Thursday, February 28, 2013

It's Not an Intifada - By Jonathan Schanzer

Don't call it an intifada. Not yet, anyway.

Sure, violence has erupted recently throughout the West Bank. The injuries and deaths of Palestinian protestors continue to make headlines. Palestinian and Israeli commentators are warning of a return to chaos. Some are outright cheering for it. But officials from both sides of the Green Line are reluctant to call it an "intifada," for fear of letting the proverbial genie out of the bottle. Instead, they carefully wield such terms as "popular resistance," "rioters," or just "the situation."

What's in a name? The term intifada was popularized when the Palestinians launched their first uprising against Israel from 1987 to 1990. Translated as "shaking off," that Palestinian intifada was replete with rock-throwing, tire-burning, civil disobedience, and low-level violence against Israel in an attempt to gain independence. By contrast, the second intifada, from 2000 to 2005, was an all-out war, with Iranian proxies Hamas and Palestinian Islamic Jihad, Fatah's Tanzim and al-Aqsa Martyrs Brigades, and other groups carrying out terrorist attacks against Israeli civilian and military targets.

These two campaigns to decouple from the Israelis differed greatly in tactics, but both were unquestionably embraced by the Palestinian leadership and the Palestinian people alike. We don't see that kind of cohesion today, and that, essentially, is why we won't yet call it an intifada.

In fact, according to a recent poll, 65 percent of Palestinians oppose a new intifada. And so does Palestinian President Mahmoud Abbas, who has called upon his security services to keep a lid on the violence.

Abbas, however, has not entirely closed the door on a new uprising. The Jerusalem Post reports that he recently reached an agreement with the rival Hamas faction to keep things on a low flame. The two factions, whose leaders are generally prone to disagreement on just about everything, have apparently settled on the term "peaceful intifada."

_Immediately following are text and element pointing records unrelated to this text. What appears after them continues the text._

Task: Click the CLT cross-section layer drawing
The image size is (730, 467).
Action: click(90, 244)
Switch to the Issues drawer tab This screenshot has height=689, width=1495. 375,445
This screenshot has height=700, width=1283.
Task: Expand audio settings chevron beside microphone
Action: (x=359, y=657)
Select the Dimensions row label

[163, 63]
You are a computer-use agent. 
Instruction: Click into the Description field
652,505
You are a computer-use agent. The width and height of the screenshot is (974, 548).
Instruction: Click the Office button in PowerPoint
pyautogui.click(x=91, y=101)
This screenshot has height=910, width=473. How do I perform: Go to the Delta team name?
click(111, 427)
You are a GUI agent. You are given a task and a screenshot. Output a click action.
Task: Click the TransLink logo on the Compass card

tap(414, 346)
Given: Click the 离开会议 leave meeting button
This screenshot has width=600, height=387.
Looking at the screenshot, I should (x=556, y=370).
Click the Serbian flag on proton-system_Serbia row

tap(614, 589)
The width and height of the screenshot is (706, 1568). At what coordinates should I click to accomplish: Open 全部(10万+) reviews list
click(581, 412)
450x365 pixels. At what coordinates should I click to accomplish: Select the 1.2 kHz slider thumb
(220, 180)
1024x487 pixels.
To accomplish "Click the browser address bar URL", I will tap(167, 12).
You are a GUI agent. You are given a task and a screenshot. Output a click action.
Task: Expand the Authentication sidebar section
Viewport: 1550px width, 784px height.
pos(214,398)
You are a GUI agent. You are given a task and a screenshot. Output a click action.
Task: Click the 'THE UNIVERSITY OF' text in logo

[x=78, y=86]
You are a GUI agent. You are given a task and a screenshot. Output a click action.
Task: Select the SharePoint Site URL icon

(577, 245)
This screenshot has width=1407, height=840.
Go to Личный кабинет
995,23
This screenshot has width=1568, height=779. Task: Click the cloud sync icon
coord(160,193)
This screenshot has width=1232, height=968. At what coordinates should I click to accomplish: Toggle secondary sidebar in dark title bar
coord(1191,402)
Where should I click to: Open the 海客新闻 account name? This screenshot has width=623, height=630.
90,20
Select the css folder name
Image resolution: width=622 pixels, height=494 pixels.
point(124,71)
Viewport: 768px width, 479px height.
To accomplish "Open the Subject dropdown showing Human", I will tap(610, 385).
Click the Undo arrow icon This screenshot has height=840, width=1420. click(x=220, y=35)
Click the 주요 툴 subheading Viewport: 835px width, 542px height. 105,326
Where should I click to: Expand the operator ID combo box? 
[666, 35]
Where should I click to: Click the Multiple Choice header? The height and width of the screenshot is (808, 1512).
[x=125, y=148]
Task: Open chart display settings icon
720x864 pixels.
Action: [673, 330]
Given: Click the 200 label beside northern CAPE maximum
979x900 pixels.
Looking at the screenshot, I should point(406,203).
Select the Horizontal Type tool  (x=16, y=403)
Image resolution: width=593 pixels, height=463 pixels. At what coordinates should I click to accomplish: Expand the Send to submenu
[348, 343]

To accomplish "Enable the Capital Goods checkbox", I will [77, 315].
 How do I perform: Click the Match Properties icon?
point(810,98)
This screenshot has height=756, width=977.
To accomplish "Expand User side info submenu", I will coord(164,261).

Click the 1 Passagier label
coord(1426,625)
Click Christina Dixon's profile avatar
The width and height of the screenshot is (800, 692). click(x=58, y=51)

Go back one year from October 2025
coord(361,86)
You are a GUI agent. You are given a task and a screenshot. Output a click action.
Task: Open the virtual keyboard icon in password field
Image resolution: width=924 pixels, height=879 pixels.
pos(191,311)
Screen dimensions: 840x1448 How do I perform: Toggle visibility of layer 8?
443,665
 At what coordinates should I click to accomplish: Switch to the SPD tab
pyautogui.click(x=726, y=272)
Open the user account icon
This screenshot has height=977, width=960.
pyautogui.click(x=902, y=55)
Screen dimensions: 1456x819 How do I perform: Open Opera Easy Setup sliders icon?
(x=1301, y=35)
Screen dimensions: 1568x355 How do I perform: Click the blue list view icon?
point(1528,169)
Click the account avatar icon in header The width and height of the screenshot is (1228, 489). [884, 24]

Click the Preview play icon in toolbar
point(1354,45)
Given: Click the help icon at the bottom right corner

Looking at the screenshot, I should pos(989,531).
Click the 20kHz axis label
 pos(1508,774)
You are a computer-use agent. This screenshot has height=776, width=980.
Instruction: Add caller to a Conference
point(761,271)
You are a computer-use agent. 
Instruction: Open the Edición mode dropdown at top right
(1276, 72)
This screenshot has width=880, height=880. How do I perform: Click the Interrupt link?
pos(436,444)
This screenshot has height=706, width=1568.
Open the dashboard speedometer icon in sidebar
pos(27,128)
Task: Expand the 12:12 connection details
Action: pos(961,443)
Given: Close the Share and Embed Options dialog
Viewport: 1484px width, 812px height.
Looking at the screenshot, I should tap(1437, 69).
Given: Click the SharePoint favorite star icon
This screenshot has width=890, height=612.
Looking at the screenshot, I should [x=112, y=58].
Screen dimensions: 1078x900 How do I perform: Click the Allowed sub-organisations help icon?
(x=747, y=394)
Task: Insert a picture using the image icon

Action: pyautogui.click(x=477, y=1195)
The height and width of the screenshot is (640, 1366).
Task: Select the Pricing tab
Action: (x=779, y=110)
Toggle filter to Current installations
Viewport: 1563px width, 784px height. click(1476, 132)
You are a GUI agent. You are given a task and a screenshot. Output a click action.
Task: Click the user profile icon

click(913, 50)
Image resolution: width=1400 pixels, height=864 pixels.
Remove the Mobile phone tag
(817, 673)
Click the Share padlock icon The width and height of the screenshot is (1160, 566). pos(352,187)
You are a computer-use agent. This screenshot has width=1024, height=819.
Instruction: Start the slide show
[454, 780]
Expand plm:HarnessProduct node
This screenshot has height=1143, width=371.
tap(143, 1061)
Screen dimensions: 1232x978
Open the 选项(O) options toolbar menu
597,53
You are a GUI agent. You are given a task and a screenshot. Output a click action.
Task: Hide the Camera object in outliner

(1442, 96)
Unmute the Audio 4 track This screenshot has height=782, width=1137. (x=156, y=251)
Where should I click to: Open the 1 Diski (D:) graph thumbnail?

This strategy apparently includes demonstrations against the West Bank security barrier, Israeli detention policies, and Israeli settlements, as well as more creative Palestinian civil disobedience, including the erection of "outposts" such as Bab Al-Shams in the disputed E1 area and others since.

The Israelis have called upon the Palestinian Authority to unequivocally end the unrest, but that may not happen right away. Abbas knows that, ahead of U.S. President Barack Obama's visit to the region in March, the uncertain security situation (not an intifada, mind you) is his ace in the hole.

Abbas's rationale for keeping the unrest on a low flame is simple. Rather than asking the Palestinian leaer for potentially painful concessions at the negotiating table with Israel, Obama might now come to Ramallah with one respectful request: maintain calm.